# [What to do]
- 1) Answer these questions from the transcript about President Obama's book:
(a) What question does President Obama ask in the segment mentioned at the opening, and what is his answer?
(b) Which show is named as one he did while trying to get people to enroll in health care?
(c) According to the final line of the transcript, what did Mitch McConnell make his single-minded purpose?
- 2) From the transcript about President Obama's book, extract everything from "It is a searing" down to "candid he was.".

# [Page extract]
>>>>

David, I want to get your reaction to what we're learning from President Obama's book especially that segment, that part that we just opened up with where President Obama asks the question, "Was I too cautious?" And his answer, his answer is "I don't know".
PLOUFFE: Right. Well, I think he was posing that question vis a vis communication, something Ben has spend years working alongside him on.
But, you know, first of all, the thing I'm proudest about and this comes through because, you know, the beginning years are captured in this first volume is despite the fact that he inherited an economic crisis, you know, passed health care reform which we tried to do for a hundred years, Wall Street reform, reset alliances.
So the president himself was not cautious. I think the thing that's striking about this book, I love presidential memoirs. I've tried to read them all. You know, this is not that.
It is a searing book. It's an entertaining book. It's a funny book. He asks a lot of questions. He examines himself, he examines decisions we make. So I think people are going to learn a lot both about him and about this important period in our history.
I think -- the other thing I know that Ben and I have spent a lot of time talking to the president about is the question he asked there was how candid he was.
Just it changed so much the way we communicate. And that's why we were trying to get people to enroll in health care, you know, he did shows like "Between Two Ferns" and talked to YouTube and Instagram influencers because the way a president -- the presidential megaphone has been shattered and the challenge for any White House is to put it back together.
O'DONNELL: Ben, he talks about Mitch McConnell in the book in unsparing terms. President Obama talks about Mitch McConnell's shamelessness and refers to his single minded and dispassionate pursuit of power.
The Mitch McConnell I read about in Barack Obama's book is a Mitch McConnell that Joe Biden will not be able to work with.
RHODES: Yes and this gets to the question he was asking about whether he was too candid. It was communications related to calling out I think the increasing radicalization -- and I use that word deliberately -- of the Republican Party. There was a through line that we all lived, David lived it but especially President Obama from Sarah Palin to the Tea Party to Mitch McConnell rabid obstructionism, to birtherism, to Donald Trump.
This was not all Trump, right? It was Mitch McConnell who made it his single purpose, single-minded purpose to block whatever Barack Obama wanted to do.

<<<<

Records from a dataset:
>>>>

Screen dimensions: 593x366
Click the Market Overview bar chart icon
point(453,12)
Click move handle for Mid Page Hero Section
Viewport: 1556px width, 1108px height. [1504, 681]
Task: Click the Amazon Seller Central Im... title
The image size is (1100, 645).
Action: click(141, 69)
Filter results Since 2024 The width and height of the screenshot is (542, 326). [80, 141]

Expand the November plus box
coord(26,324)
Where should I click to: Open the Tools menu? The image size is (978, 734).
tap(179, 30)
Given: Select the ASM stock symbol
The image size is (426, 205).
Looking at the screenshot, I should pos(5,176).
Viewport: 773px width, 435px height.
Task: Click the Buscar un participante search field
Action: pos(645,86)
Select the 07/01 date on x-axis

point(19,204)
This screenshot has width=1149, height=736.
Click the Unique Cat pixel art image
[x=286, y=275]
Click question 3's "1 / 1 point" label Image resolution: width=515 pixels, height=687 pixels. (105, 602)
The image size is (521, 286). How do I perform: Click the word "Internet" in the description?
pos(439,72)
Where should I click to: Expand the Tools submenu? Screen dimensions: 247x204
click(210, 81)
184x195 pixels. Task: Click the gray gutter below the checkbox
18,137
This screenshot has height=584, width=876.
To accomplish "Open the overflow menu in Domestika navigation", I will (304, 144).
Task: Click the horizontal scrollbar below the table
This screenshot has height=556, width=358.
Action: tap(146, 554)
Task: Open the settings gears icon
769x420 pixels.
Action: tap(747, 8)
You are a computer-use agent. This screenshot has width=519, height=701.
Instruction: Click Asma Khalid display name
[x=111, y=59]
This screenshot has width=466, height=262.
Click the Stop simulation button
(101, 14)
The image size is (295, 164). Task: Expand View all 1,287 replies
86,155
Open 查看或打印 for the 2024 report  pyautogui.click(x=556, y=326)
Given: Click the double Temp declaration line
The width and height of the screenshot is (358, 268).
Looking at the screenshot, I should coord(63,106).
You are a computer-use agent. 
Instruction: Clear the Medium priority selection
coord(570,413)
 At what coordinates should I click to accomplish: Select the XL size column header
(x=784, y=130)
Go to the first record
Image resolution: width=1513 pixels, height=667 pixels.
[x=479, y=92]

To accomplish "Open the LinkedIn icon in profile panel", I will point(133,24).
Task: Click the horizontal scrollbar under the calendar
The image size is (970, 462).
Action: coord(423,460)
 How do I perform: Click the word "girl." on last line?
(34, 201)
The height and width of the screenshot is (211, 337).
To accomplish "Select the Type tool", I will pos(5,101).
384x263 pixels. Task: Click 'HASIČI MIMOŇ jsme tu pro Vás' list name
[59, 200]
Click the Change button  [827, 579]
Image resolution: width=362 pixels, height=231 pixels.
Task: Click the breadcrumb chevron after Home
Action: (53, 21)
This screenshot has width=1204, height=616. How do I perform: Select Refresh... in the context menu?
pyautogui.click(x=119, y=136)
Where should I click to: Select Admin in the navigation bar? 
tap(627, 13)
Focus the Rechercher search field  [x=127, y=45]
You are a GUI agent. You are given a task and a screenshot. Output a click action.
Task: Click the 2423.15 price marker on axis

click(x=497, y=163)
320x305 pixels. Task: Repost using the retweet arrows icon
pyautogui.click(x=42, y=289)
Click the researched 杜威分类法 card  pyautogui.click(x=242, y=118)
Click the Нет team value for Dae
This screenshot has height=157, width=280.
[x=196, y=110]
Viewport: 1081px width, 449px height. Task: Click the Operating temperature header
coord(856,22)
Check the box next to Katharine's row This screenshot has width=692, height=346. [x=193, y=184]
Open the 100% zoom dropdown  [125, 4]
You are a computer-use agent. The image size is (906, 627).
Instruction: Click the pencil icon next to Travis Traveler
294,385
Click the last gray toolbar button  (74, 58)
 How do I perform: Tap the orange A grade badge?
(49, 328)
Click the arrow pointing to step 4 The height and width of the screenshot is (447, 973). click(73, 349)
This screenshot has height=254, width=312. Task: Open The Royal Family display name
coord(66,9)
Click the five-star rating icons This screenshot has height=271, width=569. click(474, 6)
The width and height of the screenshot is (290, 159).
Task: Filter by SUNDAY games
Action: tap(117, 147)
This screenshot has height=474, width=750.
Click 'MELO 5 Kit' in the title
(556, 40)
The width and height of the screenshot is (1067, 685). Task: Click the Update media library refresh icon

<<<<

# [Answers to the tasks]
- 1)
(a) He asks, "Was I too cautious?" His answer is "I don't know."
(b) "Between Two Ferns."
(c) To block whatever Barack Obama wanted to do.

- 2)
It is a searing book. It's an entertaining book. It's a funny book. He asks a lot of questions. He examines himself, he examines decisions we make. So I think people are going to learn a lot both about him and about this important period in our history.
I think -- the other thing I know that Ben and I have spent a lot of time talking to the president about is the question he asked there was how candid he was.